Do you remember the virtual reality environment Second Life? Seven years ago it had over 20M users and it was being hyped as the place where we would all soon transact our business and social lives. Now gone and forgotten.
Well, not quite. Second Life continues to deliver real value in applications such as town planning, or the teaching of History. Their journey has been a classic example of the Gartner Hype Cycle.

And chatbots?
Chatbots are all over my newsfeeds this week. They are going to variously wipe out call centres, take over supermarket tills and replace teachers in the classroom.
And they will. Eventually. In some cases.
Right now, we are at the peak of inflated expectations. Case in point: this breathless article from Huffington Post. about a humanoid robot called Sophia from Hanson Robotics.
Here she is being very-impressively interviewed by Andrew Ross Sorkin. Except for just one little niggle: at 4:07 he admits that the interview is scripted. He then to get a bit off-script, and the robot just talks over him.
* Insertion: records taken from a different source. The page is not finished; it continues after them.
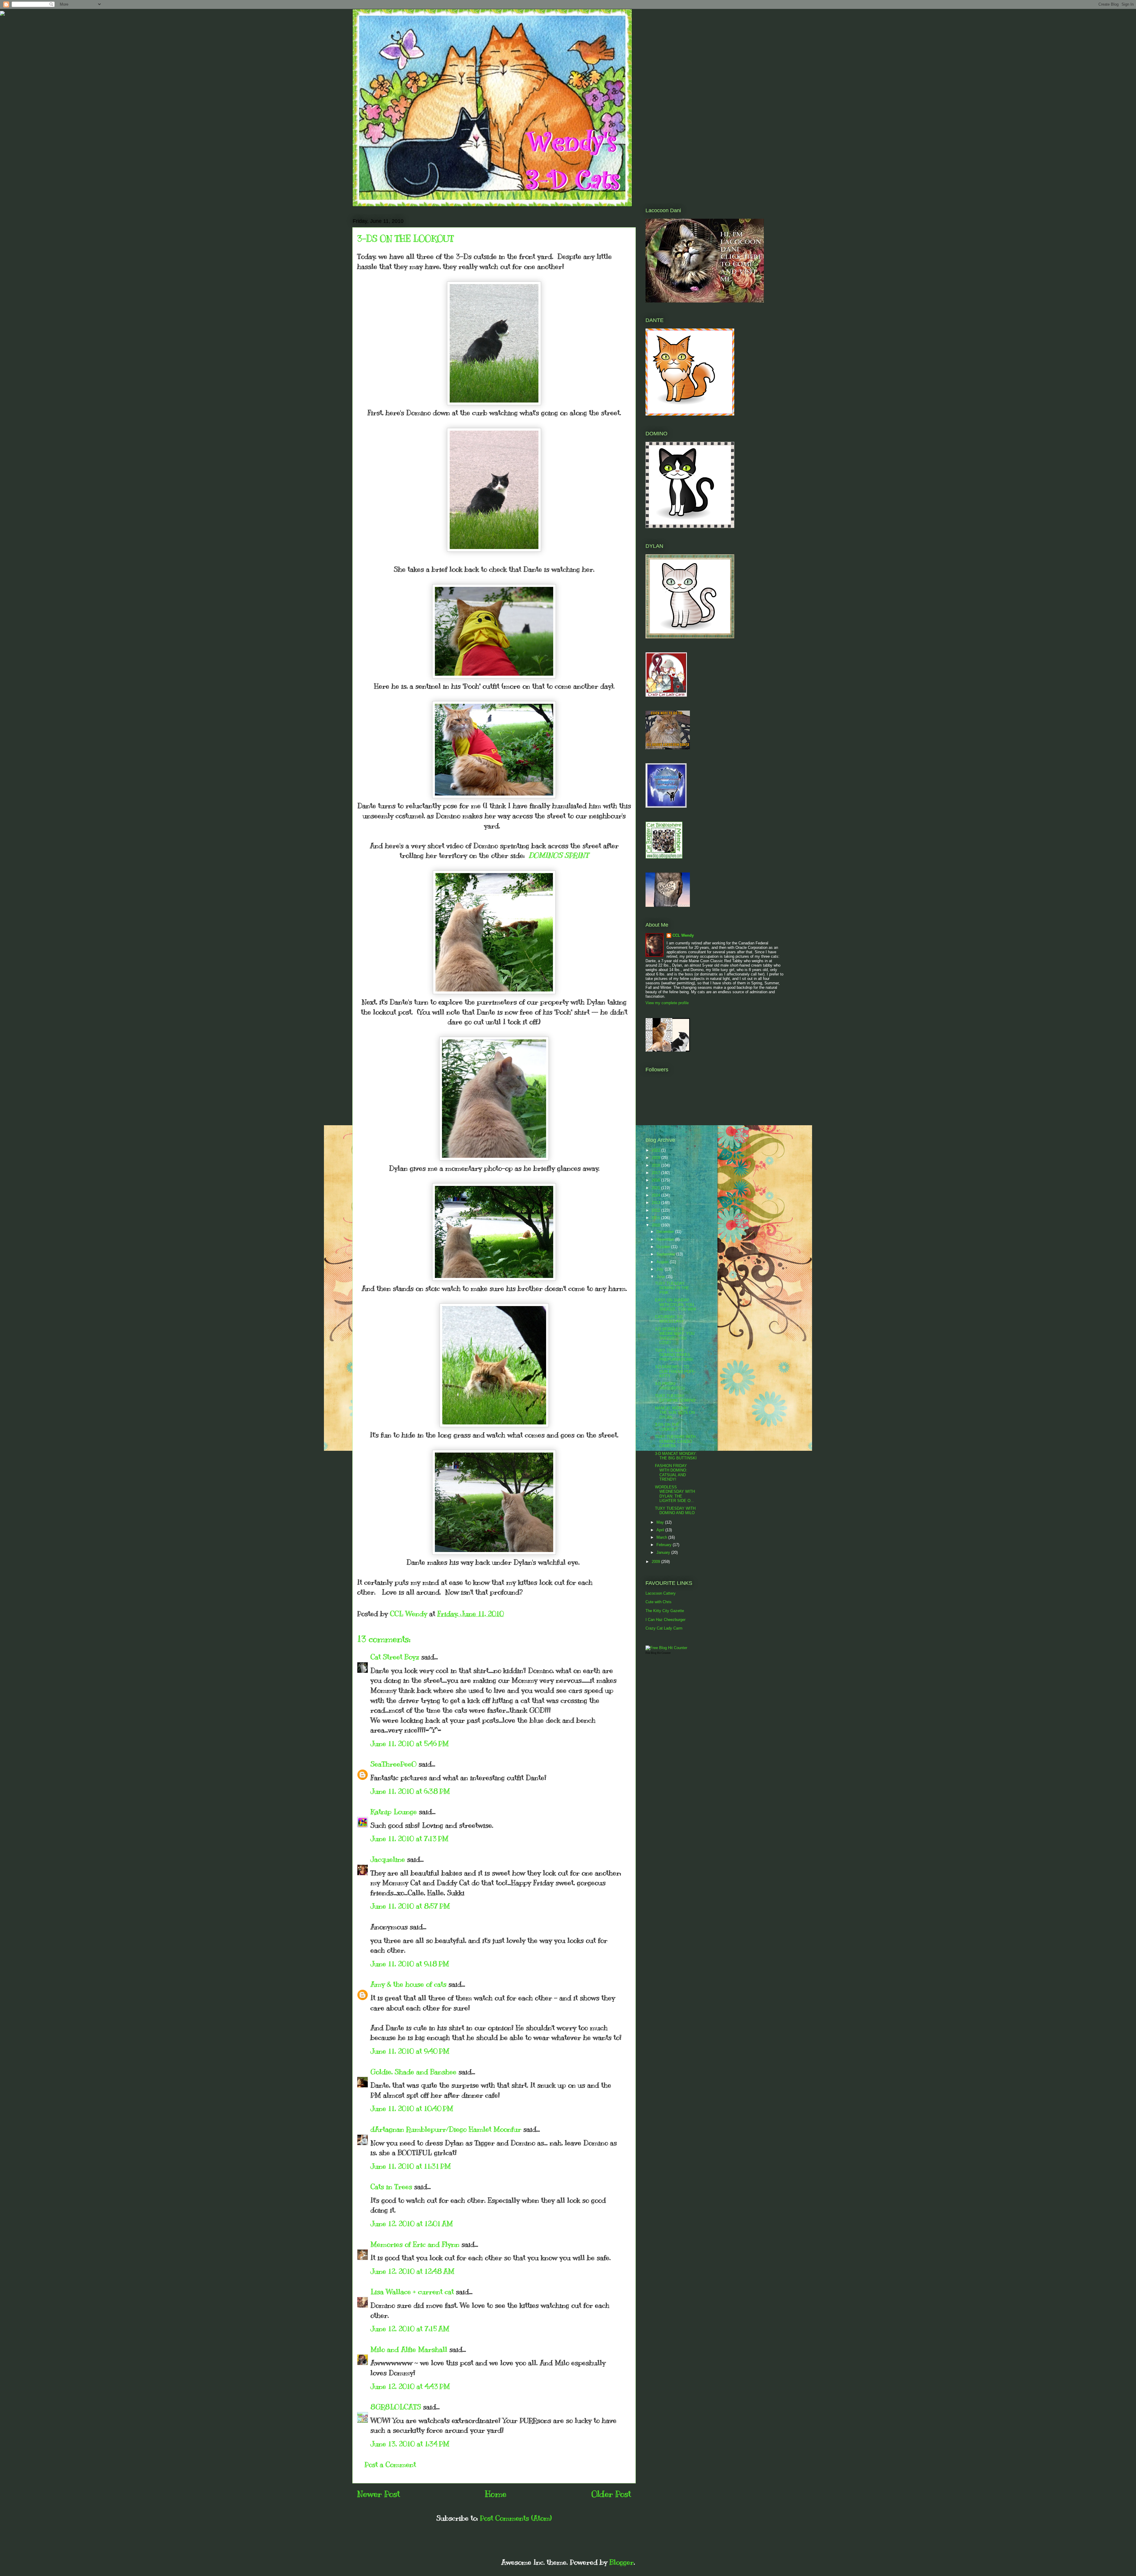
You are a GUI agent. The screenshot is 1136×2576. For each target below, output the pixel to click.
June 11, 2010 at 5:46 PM (409, 1743)
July (660, 1269)
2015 (656, 1188)
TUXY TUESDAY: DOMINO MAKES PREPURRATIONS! (674, 1355)
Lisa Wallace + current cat (412, 2291)
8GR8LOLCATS (395, 2406)
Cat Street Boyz (394, 1656)
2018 (656, 1165)
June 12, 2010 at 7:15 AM (409, 2328)
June (661, 1276)
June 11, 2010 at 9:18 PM (409, 1963)
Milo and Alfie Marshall (408, 2349)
All the chatbots I have seen to date work satisfactorily only in very narrowly-defined domains. The classic example, perhaps, is IBM’s Watson. It is the world champion at Jeopardy, but ask it to order you a ham sandwich and all you’ll get back is a clever pun.
Get to the point, Ian; educational chatbots
Quite a few educational chatbot projects are getting press at the moment. They point in some interesting directions, but the ones I have tested do not deliver any real value as yet. It is really clear to me that we are at, or perhaps just before, the peak of inflated expectation in the Hype Cycle. Chatbots are not going to take over your classroom in the next year or two. What will happen is:
- next year there will be a lot of negative press that chatbots don’t work and never will.
- the year or two after that, they will be forgotten by the majority of people.
- in four or five years time, you will suddenly wake up the fact that you are using chatbots in all kinds of little niches and it feels perfectly normal and unthreatening.
I am not sure where those niches will be, but I predict they will be narrow. Chatbots will become teachers’ tools of the trade alongside powerpoints, videos and whiteboard markers.
2 responses to “What Second Life teaches us about chatbots in education”
I was talking to somebody a couple of weeks ago about the free text marker that you developed 15 (? – possibly more) years ago. Given where we are with exam marking it is surprising that it hasn’t taken off? Or is it the case there are certain tasks that society, or groups with a vested interest, won’t allow to be automated. Brilliant writing, as always, Ian.
A pleasure to hear from you, Steve! Curiously enough, we are about to launch a product that embodies the free-text marker. We are also talking to a number of parties about ways to use the technology in 3rd-party products. But in high-stakes assessment, the sanctity of A-levels is keeping everybody stuck in the last century. Love to chat about this more, if it is an area of direct interest to you.